E che cosa rivela Selam?
«Selam, effettivamente, è un bimbo dalle molte sorprese: è un perfetto esemplare di Australopithecus afarensis. Addirittura è preservato l’osso ioide (un osso impari a forma di ferro di cavallo posto tra la mandibola e la laringe), e finora lo ioide più antico conosciuto era quello dell’uomo di Kebara, che risale a solo 60mila anni fa). Ebbene, nel caso di Selam vediamo che si tratta di uno ioide diverso dal nostro, il che ha spinto qualche collega a ipotizzare la presenza di qualche meccanismo di richiamo. Ma io direi che è presto per darne un’interpretazione funzionale. Gli arti inferiori sono simili a quelli già noti di altri afarensis e sono interpretabili come tipici di una postura eretta quasi simile alla nostra, ma quando andiamo a vedere gli arti superiori e in particolare il cinto scapolare, la faccenda cambia, notiamo che si tratta di una morfologia più simile a quella dei cugini gorilla, che hanno una scapola diversa dalla nostra. Le falangi, inoltre, sono ricurve come nelle specie che si arrampicano sugli alberi, la morfologia dei canali semicircolari dell’orecchio interno (che regolano il movimento dell’occhio in funzione di quello della testa e la cui forma si correla all’andatura) è più simile a quello di uno scimpanzé».
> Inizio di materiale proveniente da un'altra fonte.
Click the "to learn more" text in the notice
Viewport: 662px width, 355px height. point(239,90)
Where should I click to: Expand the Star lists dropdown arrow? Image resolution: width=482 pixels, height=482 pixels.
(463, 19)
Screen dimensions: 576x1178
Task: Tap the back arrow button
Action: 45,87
Che cosa ne possiamo dedurre?
«Si tratta di un mosaico di tratti che indicano una bipedia unita a una sostanziale capacità di adattamento a una vita arboricola. In sostanza si capisce che si tratta di una specie che stava perdendo la capacità di essere arboricola per divenire sempre più umana, come sostengono anche i più determinati sostenitori della perfetta bipedia dell’Australopithecus afarensis. Inoltre, dall’ampia documentazione paleoambientale che accompagna il ritrovamento sappiamo che Selam viveva in un ambiente piuttosto variegato, dominato dalla foresta ma con ampi spazi aperti, dove un più ampio repertorio di locomozione e capacità di arrampicarsi poteva rappresentare un vantaggio. Ma la conferma della bipedia dell’australopiteco, ovviamente, non è una novità».
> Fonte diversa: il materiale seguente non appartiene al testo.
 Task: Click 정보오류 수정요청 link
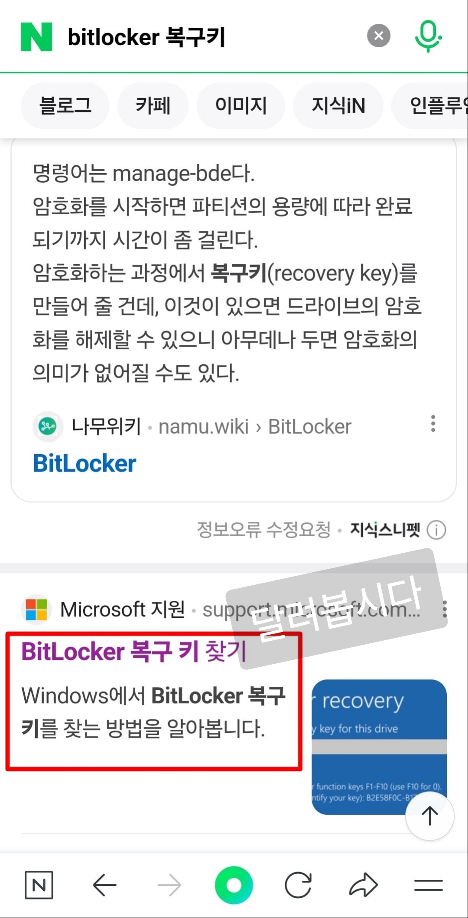[x=263, y=529]
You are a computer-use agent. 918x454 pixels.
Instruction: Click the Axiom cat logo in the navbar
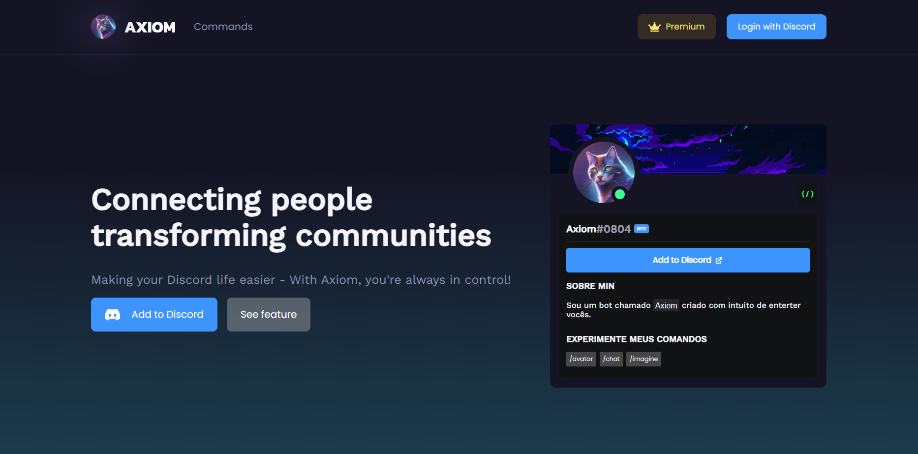pyautogui.click(x=103, y=27)
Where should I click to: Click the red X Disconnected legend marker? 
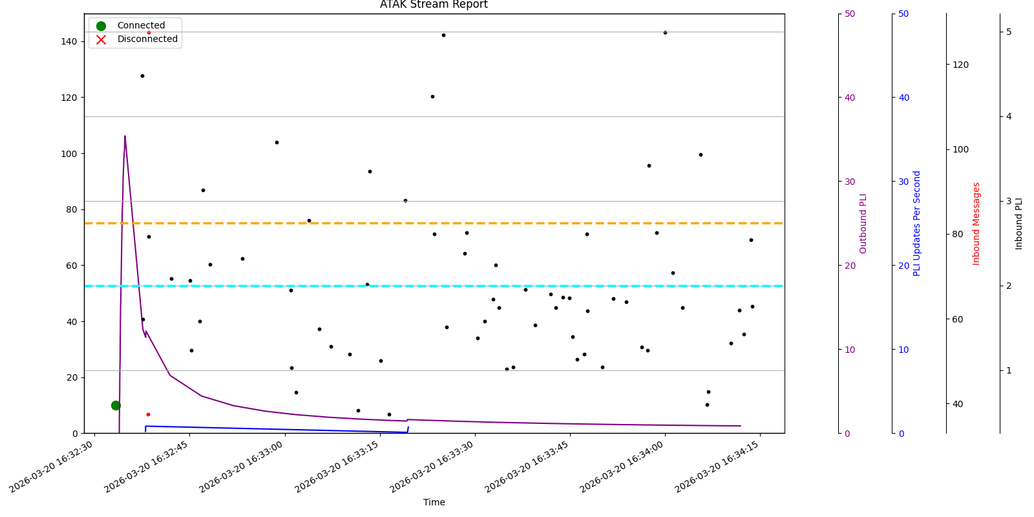pyautogui.click(x=101, y=39)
E quali prospettive apre la scoperta di Selam?
«Selam, come ogni scoperta scientifica, ci porta risposte a vecchi interrogativi e pone nuovi problemi. Noi osserviamo un’istantanea del passato raccogliendo francobolli e brandelli di vita pietrificata nelle rocce, ma vorremmo rispondere a domande più impegnative: “Come comunicavano? I loro cuccioli erano simili ai nostri? Quanto vivevano? Che cosa mangiavano? Quanto soffrivano?”. Selam oggi ci permette, forse, di avanzare nelle conoscenze per rispondere a queste domande. Forse il suo ioide ci dirà se esistevano modi di comunicazione non verbale tra di loro, i suoi denti ci potranno parlare di quanto durava la loro infanzia, il loro smalto forse ci potrà dire quanto difficili fossero le loro condizioni di vita e così via. Ma per trovare altre risposte la ricetta, almeno in paleoantropologia, è sempre la stessa: occorrono più fossili, occorre cercare di più, capire di più. Perché le tracce della storia evolutiva sono sparpagliate nei deserti di tutto il mondo.

Cercarli è un’avventura che segna e rende sempre irrequieto chi vi partecipa, perché “nessuno di noi - come ha detto un grande tra i nostri colleghi - potrebbe accettare il rimorso per un sentiero abbandonato troppo presto, una collina non scavalcata, un rischio non affrontato”».